* [DIRECTIONS]
Output every entry exactly as written, skipping any pictures.

* [Recorded data]

"""

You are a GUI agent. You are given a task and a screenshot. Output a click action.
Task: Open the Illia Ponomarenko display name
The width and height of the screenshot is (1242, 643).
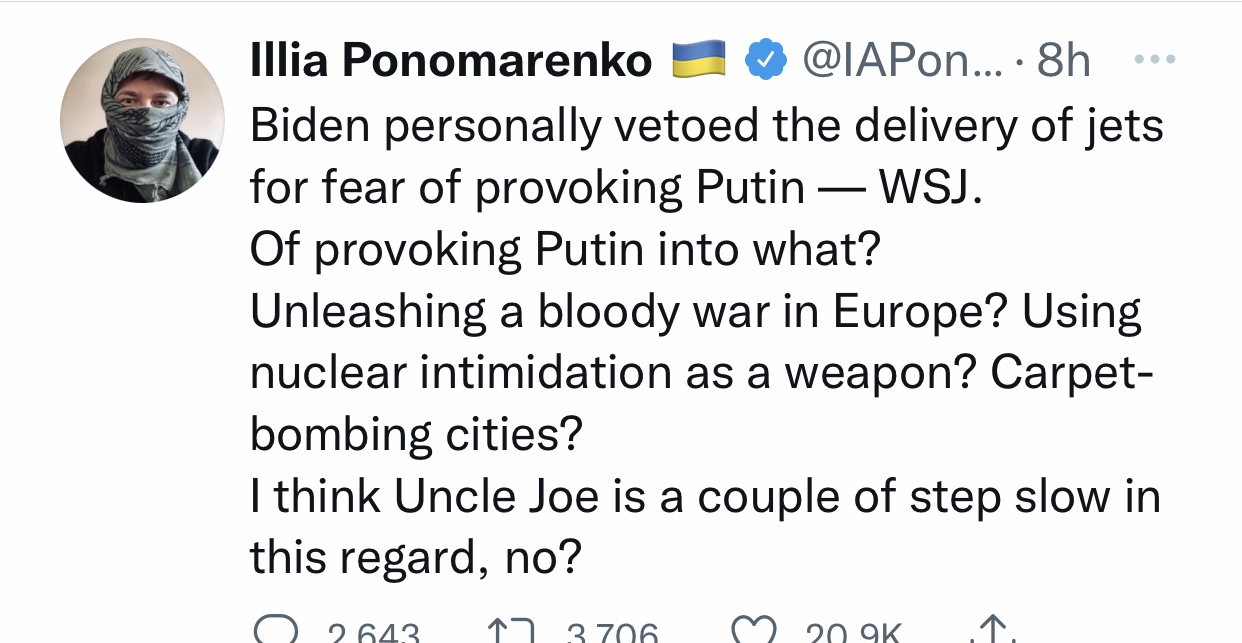click(x=450, y=62)
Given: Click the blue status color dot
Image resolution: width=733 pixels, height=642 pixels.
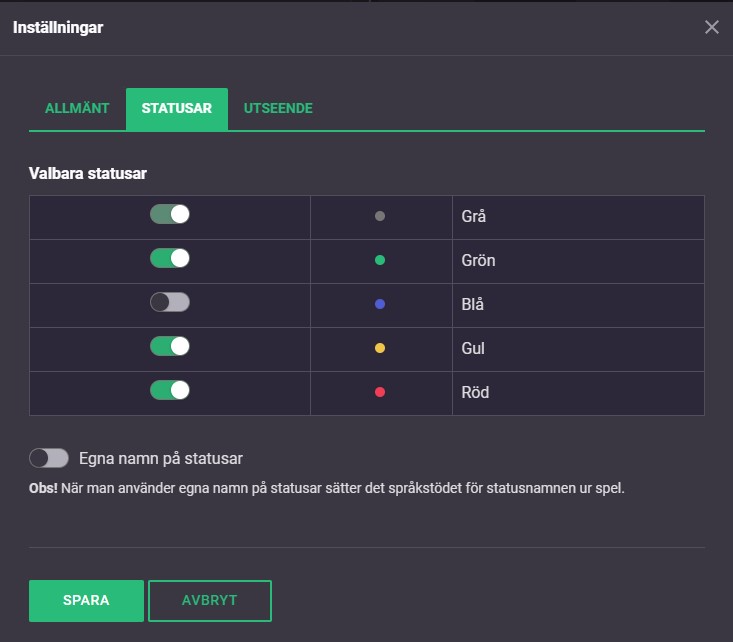Looking at the screenshot, I should click(x=380, y=304).
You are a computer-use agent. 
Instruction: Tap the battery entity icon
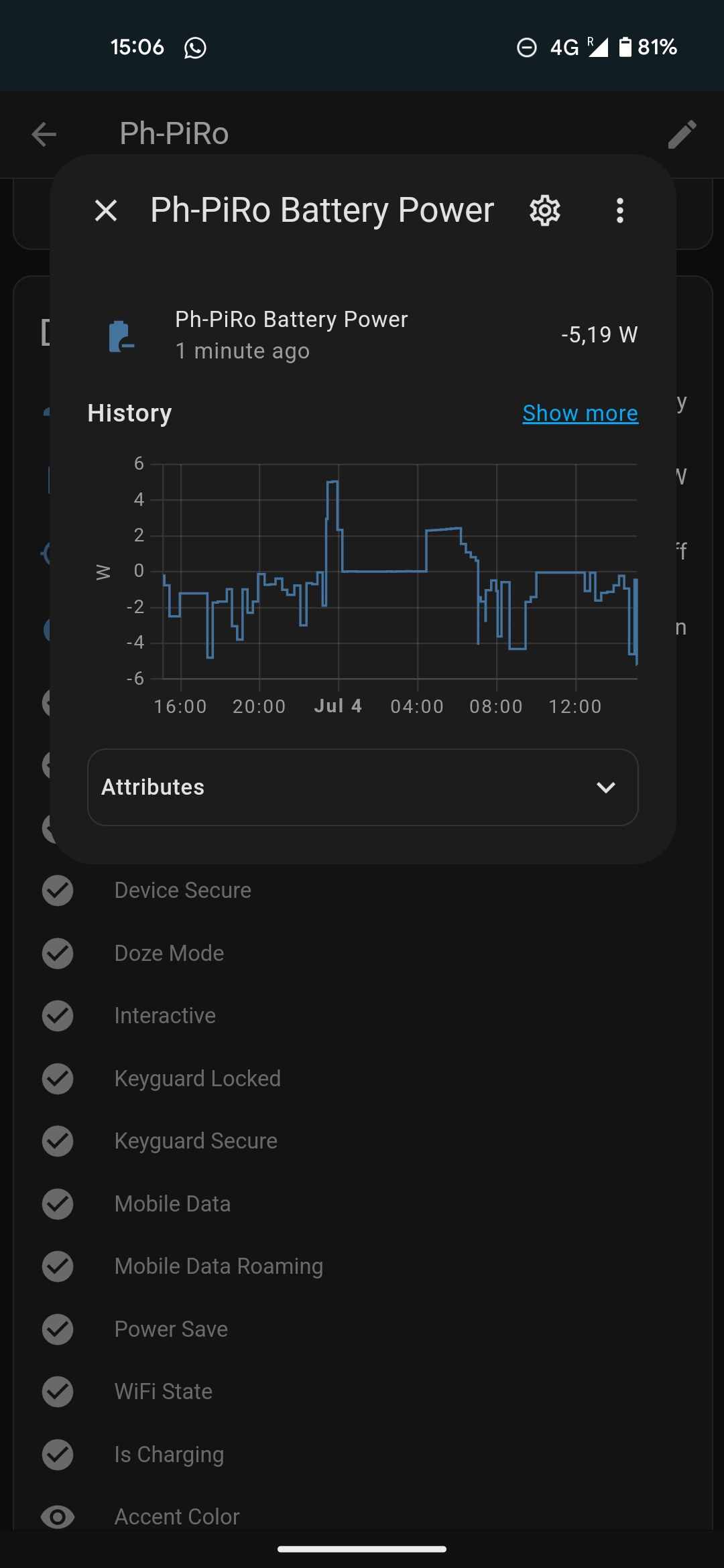(121, 336)
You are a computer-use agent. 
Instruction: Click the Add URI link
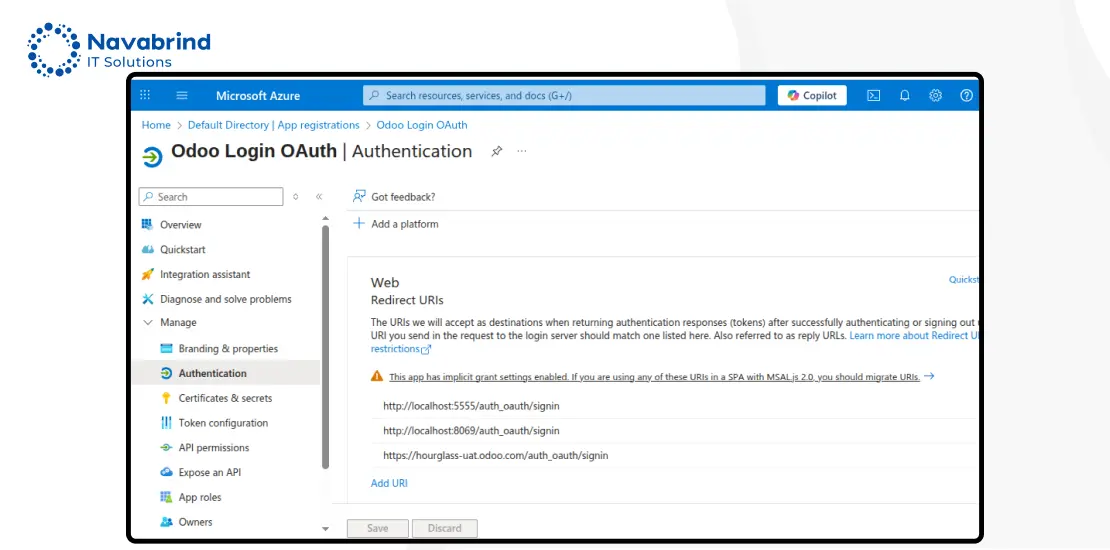(x=389, y=483)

"""

* [RESPONSE]
You are a GUI agent. You are given a task and a screenshot. Output a click action.
Task: Open the Illia Ponomarenko display name
The width and height of the screenshot is (1242, 643).
click(x=450, y=62)
Given: Click the blue status color dot
Image resolution: width=733 pixels, height=642 pixels.
Looking at the screenshot, I should click(x=380, y=304).
You are a computer-use agent. 
Instruction: Tap the battery entity icon
(121, 336)
You are a computer-use agent. 
Instruction: Click the Add URI link
(x=389, y=483)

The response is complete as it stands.